Al giornalista Salvatore Barbera, che si è occupato dell’appello dei ragazzi di Radio Kaos Lis, dice Deborah:
“Sono riuscita ad avere un’insegnante di sostegno specializzato nella Lingua dei segni solo a partire dall’ultimo anno delle superiori e, anche se solo per un anno, è stata comunque un’enorme soddisfazione che mi ha dato la possibilità di sentirmi fiera di essere sorda”.

L’Iran è stato il primo paese a riconoscere la lingua dei segni nel lontano 1928.

Inoltre, la convenzione dell’ONU sui diritti delle persone con disabilità del 2006 riconosceva la Lis promuovendone l’acquisizione e l’uso.

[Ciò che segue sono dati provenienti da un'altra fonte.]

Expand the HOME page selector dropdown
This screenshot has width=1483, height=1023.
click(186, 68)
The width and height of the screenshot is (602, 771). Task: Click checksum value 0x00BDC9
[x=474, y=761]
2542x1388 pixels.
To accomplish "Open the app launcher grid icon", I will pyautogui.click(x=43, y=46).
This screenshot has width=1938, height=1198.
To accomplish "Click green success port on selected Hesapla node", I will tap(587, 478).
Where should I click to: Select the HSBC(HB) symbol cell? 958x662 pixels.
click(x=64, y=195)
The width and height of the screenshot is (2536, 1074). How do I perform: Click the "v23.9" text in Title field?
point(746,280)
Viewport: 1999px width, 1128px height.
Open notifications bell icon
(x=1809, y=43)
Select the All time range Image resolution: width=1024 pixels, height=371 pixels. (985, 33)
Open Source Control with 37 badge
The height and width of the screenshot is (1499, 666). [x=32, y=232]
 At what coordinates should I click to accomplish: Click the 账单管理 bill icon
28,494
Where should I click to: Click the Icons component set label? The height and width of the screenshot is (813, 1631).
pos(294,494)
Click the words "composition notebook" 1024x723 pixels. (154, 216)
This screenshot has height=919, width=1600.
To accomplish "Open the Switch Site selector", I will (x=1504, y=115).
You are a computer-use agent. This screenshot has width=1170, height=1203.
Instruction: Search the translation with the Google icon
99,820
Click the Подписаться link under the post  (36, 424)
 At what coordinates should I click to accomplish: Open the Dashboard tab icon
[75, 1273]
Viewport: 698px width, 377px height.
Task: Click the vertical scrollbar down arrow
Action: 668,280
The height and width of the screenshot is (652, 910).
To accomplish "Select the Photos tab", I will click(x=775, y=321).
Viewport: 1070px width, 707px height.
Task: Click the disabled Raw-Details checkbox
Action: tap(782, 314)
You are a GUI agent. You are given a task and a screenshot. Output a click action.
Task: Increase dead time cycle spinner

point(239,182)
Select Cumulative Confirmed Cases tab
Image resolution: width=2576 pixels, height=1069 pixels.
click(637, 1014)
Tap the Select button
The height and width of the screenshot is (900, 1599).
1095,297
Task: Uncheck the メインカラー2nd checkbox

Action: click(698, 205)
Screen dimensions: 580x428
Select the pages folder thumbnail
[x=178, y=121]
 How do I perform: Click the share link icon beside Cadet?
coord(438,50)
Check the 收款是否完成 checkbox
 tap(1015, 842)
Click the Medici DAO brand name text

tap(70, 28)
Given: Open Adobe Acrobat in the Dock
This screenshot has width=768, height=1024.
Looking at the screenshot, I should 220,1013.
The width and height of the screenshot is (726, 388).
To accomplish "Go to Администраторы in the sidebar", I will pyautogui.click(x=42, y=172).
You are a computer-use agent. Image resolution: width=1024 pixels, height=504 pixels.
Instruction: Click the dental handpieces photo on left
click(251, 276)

Ma lo Stato italiano non si è mai mosso per riconoscere la Lis ufficialmente.

I ragazzi di Radio KaosLis hanno lanciato una petizione su Change.org per chiedere a tutti i capigruppo e ai Presidenti di Camera e Senato di impegnarsi affinché la LIS venga finalmente riconosciuta come lingua ufficiale dal Parlamento italiano.